-- Your goal --
The required output is the lines below from the line containing "Where should I click to: Toggle" to the line containing "You are a computer-use agent. The", inclusive, retyped exactly. No other lines belong in it.

[Items listed in a dataset]
--- START ---
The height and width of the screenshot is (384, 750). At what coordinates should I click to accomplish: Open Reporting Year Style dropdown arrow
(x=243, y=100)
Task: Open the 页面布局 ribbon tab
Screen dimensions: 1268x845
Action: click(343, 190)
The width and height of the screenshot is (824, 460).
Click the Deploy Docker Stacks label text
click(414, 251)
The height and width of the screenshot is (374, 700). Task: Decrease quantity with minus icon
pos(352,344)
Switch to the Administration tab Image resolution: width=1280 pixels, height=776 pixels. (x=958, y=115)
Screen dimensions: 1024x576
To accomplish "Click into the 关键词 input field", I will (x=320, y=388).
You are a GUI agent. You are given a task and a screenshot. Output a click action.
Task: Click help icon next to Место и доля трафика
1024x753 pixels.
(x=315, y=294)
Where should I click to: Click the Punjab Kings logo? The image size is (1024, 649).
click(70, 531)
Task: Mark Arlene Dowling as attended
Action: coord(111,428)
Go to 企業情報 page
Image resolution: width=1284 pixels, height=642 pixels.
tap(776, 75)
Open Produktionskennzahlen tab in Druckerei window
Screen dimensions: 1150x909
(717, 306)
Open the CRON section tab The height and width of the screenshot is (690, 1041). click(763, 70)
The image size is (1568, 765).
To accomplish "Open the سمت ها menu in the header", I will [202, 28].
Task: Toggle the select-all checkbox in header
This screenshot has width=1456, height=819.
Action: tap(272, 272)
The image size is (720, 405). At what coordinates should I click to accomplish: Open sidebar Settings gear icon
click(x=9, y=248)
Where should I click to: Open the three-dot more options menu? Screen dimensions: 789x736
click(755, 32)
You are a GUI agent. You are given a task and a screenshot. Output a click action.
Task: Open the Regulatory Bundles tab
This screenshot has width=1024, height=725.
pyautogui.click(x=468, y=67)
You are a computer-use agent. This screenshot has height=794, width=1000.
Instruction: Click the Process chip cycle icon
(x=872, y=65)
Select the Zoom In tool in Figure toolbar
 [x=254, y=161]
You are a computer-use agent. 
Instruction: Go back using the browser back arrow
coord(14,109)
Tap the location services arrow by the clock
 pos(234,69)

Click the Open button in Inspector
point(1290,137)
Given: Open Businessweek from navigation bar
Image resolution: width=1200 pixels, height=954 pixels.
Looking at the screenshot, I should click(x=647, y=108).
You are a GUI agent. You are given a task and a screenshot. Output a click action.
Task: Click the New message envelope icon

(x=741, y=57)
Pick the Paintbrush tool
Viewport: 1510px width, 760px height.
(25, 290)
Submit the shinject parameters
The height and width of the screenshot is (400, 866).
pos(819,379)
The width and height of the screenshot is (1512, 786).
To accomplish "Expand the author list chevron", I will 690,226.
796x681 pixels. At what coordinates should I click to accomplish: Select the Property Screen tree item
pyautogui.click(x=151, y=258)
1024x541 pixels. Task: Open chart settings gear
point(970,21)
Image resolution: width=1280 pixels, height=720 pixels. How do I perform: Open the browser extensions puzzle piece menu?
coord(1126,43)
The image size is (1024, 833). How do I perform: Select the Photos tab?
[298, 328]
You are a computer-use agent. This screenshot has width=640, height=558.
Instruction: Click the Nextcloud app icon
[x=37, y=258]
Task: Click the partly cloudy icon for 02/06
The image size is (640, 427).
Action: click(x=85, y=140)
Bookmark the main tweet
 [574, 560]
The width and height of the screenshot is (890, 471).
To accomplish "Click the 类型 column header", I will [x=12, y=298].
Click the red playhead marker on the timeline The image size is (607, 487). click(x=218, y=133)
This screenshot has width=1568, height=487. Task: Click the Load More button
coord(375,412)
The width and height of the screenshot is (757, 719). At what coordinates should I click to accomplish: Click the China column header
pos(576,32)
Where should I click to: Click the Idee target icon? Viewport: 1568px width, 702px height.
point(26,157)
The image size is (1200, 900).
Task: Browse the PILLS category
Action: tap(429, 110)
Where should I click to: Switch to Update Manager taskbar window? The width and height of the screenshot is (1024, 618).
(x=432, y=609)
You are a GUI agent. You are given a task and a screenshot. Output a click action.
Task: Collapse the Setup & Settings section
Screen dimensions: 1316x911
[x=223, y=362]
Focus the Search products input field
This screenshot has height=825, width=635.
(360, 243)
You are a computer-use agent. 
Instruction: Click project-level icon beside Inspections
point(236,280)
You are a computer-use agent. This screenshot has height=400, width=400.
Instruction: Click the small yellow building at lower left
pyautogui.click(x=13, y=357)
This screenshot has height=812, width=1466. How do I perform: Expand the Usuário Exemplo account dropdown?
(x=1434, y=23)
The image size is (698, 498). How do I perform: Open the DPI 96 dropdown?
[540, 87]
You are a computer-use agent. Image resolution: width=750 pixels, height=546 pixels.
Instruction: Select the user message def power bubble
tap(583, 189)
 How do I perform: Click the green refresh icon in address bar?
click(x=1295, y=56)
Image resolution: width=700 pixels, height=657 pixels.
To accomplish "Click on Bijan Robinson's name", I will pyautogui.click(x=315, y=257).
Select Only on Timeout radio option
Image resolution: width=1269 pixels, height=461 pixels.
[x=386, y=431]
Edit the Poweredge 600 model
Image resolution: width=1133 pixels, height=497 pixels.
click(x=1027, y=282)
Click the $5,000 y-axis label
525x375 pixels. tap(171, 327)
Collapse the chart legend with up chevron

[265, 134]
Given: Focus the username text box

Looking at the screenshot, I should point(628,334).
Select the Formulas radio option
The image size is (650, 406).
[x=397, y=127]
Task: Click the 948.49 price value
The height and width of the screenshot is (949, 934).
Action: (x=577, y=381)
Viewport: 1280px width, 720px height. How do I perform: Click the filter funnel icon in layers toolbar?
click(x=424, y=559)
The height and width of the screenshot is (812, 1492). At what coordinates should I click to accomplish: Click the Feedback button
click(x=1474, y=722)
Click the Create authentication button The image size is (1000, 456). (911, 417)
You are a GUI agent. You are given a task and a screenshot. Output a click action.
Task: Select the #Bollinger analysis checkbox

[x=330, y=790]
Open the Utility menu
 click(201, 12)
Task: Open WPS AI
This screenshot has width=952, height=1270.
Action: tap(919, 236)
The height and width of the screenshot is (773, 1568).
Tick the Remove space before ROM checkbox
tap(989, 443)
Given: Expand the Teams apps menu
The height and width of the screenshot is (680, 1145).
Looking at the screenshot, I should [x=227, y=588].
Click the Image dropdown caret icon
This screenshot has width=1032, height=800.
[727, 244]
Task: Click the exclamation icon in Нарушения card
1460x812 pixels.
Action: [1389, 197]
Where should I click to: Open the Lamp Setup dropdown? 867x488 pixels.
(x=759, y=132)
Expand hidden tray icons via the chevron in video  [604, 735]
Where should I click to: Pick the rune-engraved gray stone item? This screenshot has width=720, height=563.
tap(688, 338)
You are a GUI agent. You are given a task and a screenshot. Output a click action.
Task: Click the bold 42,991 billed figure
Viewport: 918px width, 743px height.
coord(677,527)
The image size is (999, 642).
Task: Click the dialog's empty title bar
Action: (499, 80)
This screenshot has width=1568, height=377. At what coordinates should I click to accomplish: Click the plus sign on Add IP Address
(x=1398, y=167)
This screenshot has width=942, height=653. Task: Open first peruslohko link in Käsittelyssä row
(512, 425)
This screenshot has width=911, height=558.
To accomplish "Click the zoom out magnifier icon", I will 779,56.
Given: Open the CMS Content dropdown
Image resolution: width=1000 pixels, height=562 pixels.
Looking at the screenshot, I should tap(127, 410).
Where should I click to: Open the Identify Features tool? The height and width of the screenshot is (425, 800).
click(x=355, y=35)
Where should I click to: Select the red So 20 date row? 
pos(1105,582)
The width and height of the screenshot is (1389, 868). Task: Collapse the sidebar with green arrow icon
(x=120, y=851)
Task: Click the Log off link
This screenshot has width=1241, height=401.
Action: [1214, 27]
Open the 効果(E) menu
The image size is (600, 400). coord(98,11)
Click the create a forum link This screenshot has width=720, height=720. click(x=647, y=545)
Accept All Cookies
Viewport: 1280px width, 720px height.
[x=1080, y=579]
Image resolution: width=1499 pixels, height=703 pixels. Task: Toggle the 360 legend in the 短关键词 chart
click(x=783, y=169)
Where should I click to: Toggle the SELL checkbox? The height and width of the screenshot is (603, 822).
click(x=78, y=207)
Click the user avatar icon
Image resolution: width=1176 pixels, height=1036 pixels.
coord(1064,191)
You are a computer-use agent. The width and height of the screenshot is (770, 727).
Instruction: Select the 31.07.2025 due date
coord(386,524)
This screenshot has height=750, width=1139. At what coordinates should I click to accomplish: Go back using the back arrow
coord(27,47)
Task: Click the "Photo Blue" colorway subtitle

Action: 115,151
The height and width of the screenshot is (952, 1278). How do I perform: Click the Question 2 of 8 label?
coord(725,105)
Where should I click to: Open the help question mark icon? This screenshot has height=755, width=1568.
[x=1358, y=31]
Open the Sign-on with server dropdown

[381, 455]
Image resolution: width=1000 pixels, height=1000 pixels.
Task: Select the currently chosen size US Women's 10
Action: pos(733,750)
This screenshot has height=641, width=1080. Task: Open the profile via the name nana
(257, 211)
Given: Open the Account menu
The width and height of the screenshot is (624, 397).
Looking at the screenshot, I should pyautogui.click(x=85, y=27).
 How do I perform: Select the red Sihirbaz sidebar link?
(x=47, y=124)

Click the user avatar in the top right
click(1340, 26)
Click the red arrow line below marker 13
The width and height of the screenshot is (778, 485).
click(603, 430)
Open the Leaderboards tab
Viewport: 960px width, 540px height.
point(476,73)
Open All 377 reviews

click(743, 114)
--- END ---
-- Result for this task --
Where should I click to: Toggle the SELL checkbox? The height and width of the screenshot is (603, 822).
click(x=78, y=207)
Click the user avatar icon
Image resolution: width=1176 pixels, height=1036 pixels.
coord(1064,191)
You are a computer-use agent. The width and height of the screenshot is (770, 727).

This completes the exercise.